Find the line containing "Download PDF (146, 1409)". Retype it and every line after it through the end of the entries, exactly as written, with nothing added.

Stored items
===============
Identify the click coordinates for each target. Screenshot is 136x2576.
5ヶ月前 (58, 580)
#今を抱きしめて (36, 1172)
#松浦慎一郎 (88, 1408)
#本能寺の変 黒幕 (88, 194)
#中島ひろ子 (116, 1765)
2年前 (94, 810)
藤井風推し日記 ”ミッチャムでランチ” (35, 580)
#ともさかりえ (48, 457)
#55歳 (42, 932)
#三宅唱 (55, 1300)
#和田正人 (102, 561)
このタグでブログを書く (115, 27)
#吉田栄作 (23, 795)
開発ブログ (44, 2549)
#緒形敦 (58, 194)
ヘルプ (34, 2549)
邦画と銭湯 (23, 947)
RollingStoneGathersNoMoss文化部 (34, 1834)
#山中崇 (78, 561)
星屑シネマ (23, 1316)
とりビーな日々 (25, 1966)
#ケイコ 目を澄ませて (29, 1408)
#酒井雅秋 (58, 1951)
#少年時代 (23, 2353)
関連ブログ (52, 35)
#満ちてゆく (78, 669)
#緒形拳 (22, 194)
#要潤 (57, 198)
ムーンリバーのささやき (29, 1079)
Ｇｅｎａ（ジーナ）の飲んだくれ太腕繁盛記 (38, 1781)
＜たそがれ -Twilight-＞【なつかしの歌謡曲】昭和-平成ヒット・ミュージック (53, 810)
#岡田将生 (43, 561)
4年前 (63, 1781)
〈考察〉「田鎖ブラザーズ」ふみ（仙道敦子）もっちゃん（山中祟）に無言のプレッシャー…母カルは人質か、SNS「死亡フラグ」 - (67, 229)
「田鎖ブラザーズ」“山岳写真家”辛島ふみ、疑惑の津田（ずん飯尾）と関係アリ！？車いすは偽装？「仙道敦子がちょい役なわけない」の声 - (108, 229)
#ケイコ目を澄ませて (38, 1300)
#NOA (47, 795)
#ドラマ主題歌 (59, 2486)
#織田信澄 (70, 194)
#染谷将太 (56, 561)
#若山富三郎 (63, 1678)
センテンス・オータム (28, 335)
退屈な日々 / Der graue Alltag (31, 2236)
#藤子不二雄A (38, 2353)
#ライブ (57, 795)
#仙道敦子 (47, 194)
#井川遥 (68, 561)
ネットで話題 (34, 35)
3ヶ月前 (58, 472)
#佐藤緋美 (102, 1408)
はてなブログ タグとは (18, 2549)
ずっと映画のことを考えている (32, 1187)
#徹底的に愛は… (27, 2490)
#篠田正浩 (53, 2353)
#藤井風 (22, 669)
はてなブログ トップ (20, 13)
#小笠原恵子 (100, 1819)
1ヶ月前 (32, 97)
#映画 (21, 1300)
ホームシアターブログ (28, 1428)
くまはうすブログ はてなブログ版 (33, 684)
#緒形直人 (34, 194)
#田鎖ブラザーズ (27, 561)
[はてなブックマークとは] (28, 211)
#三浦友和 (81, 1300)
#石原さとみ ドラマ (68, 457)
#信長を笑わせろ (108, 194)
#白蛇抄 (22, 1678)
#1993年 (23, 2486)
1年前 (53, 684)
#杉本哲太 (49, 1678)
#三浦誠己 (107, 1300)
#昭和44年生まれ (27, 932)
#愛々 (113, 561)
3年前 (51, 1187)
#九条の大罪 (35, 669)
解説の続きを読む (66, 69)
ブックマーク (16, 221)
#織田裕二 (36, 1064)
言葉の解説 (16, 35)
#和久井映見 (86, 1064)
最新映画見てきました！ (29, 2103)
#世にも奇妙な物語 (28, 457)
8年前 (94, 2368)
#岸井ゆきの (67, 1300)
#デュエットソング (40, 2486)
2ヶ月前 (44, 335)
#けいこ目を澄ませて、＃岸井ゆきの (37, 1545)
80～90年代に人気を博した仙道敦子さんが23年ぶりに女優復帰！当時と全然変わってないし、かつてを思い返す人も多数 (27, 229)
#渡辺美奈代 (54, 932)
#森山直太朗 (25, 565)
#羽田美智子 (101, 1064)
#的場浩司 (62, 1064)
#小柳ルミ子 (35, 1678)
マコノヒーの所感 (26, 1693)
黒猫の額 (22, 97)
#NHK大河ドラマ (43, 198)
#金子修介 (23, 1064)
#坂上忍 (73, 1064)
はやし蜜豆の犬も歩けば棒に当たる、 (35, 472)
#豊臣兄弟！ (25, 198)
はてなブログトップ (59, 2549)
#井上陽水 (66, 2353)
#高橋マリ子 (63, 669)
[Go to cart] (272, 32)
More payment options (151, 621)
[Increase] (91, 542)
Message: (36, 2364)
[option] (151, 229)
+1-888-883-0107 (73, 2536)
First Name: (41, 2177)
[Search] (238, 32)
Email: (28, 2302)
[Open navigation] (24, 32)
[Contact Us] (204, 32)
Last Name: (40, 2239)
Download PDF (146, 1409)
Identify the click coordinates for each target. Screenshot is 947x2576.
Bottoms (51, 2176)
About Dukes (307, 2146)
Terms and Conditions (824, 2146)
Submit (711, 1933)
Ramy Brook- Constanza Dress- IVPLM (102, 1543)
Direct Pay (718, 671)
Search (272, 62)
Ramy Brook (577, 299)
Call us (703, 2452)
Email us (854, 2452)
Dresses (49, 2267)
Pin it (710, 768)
===============
> **Answer to this task**:
Download PDF (146, 1409)
Identify the click coordinates for each target. Screenshot is 947x2576.
Bottoms (51, 2176)
About Dukes (307, 2146)
Terms and Conditions (824, 2146)
Submit (711, 1933)
Ramy Brook- Constanza Dress- IVPLM (102, 1543)
Direct Pay (718, 671)
Search (272, 62)
Ramy Brook (577, 299)
Call us (703, 2452)
Email us (854, 2452)
Dresses (49, 2267)
Pin it (710, 768)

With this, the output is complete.